The 454 transcriptome data has been useful recently in fixing various aspects of our gene models, but it sometimes thows up some surprising things.
Today’s surprise is a couple of 454 transcripts (MM454_FPK17YK01B08N2, MM454_FPK17YK01BSONU) which are spliced and the splice sites show that they align to the opposite sense to the CDS ZK822.1.
So there are two 454 transcripts and both align across regions that are on the other sense to exons of a well-characterised gene.
The second region of alignment, after the “intron” starts with a SL1 site which is defined by a TEC-RED tag.
Taking a look at the Illumina RNAseq data from Hillier et al. on the UCSC browser we see a very faint hint of possible expression in the aligned region which overlaps with the last exon of ZK822.1 - this is not a very convincing bit of expression, however looking at the region where the SL1 site is, there is a strong region of expression starting with the characteristice asymmetric RNASeq signal for a transcription start site in the exon and part of the intron corresponding to the region where the 454 reads align.

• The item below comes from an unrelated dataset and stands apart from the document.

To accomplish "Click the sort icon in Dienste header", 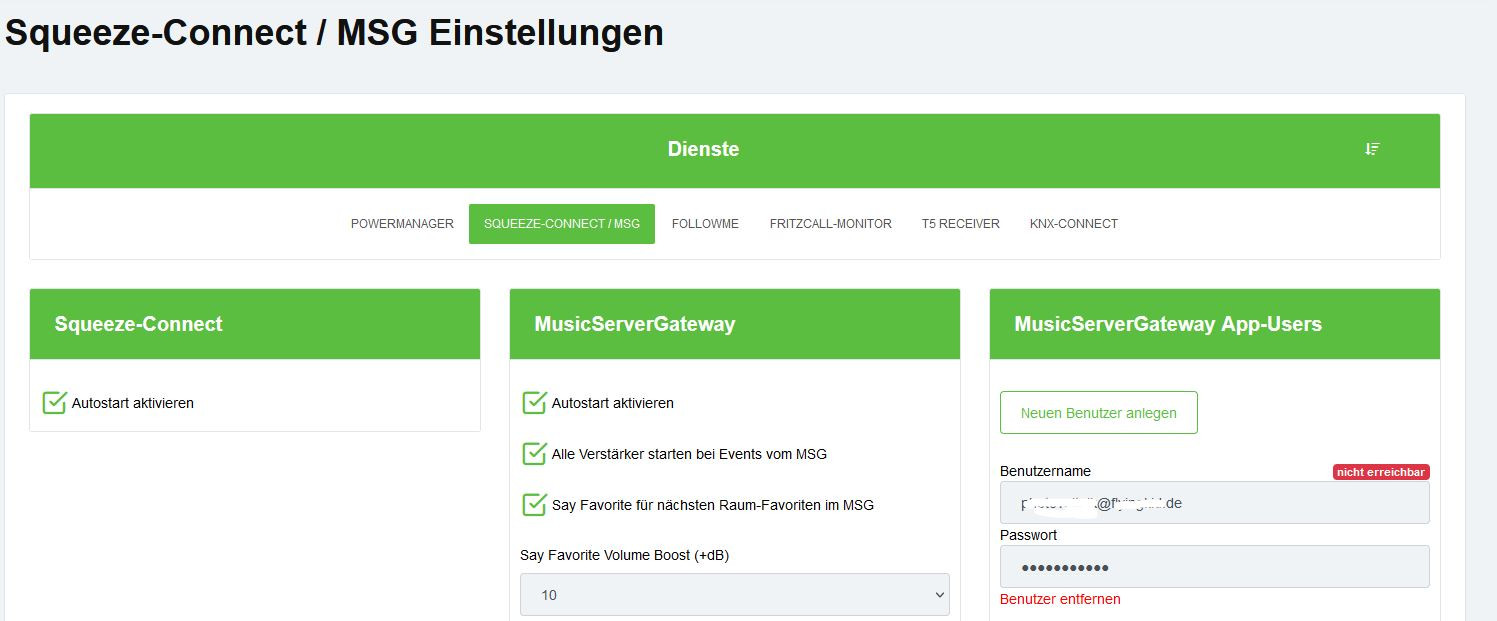I will (1372, 149).
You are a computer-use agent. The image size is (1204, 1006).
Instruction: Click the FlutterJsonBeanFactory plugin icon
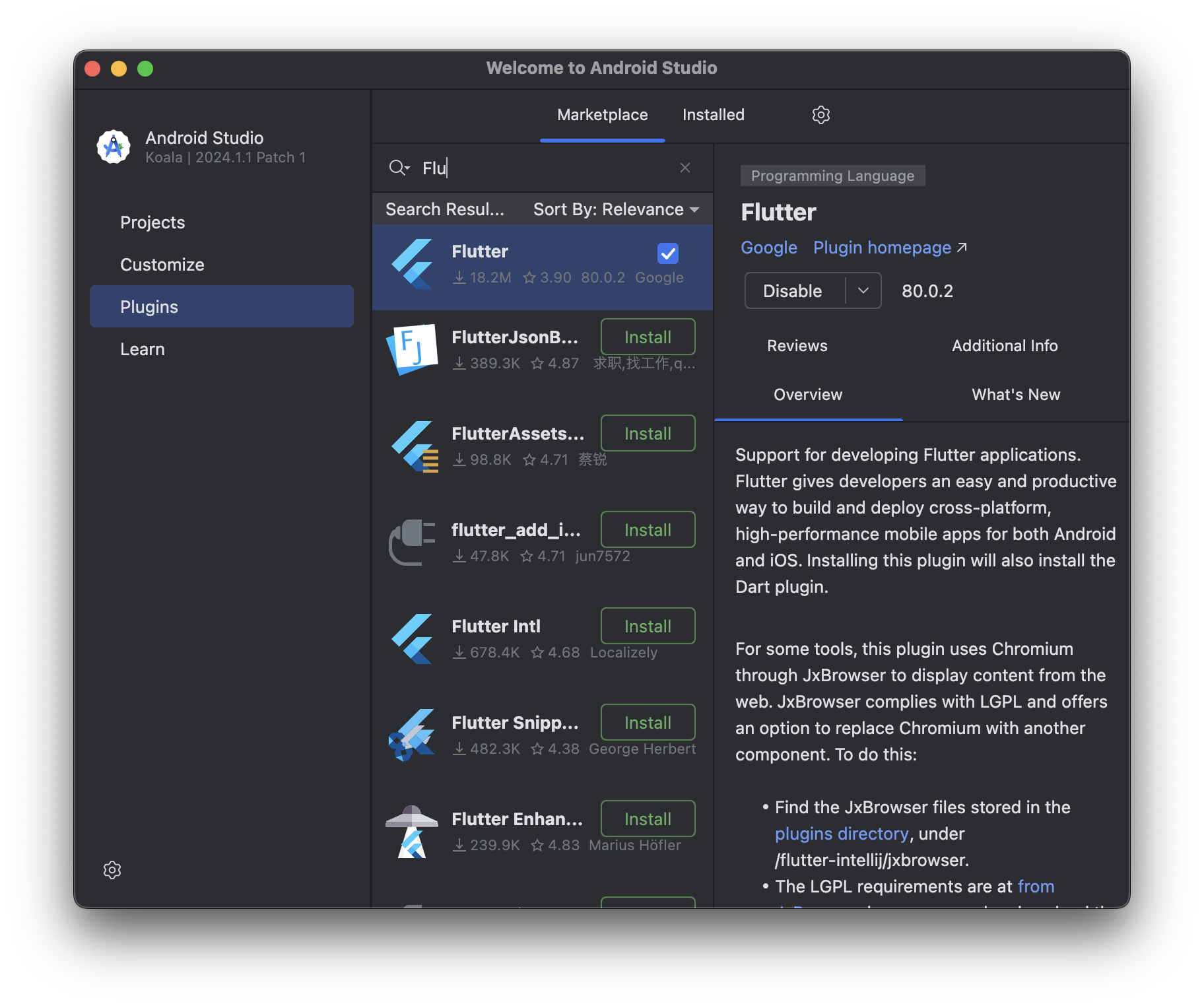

The RNASeq data shows the gene ZK822.1 is expressed strongly in the Early Embryo life-stage, but the anti-sense region starting at the SL1 site is expressed well in all the other life stages. This looks like a ‘Natural anti-sense’ mechanism of control of gene expression, see: http://en.wikipedia.org/wiki/Cis-natural_antisense_transcript
No very long convincing coding sequence can be formed from these 454 sequences.
So we have 3 sources of evidence for this transcript: 454 reads, TEC-RED SL1 site, Illumina RNASeq reads.
Any ideas what it is?
[Edit]
I’ve just found another example.
The CDS Y57G11C.1 has 27 clustered 454 reads (MM454_contig03575) aligned to its first exon and part of the first intron.
The RNASeq shows a highly expression region in the same place (If you also look at the RNAseq reads that also align to other locations, then the region is expanded at the start). This is only expressed in the ‘MALE6’ library.
No convincing coding sequence can be formed from these 454 sequences.
[Edit]
And another two:
F32F2.3 and F32F2.2 opposite the CDS F32F2.1a/b/c
F32F2.3 has an SL1 on its second exon.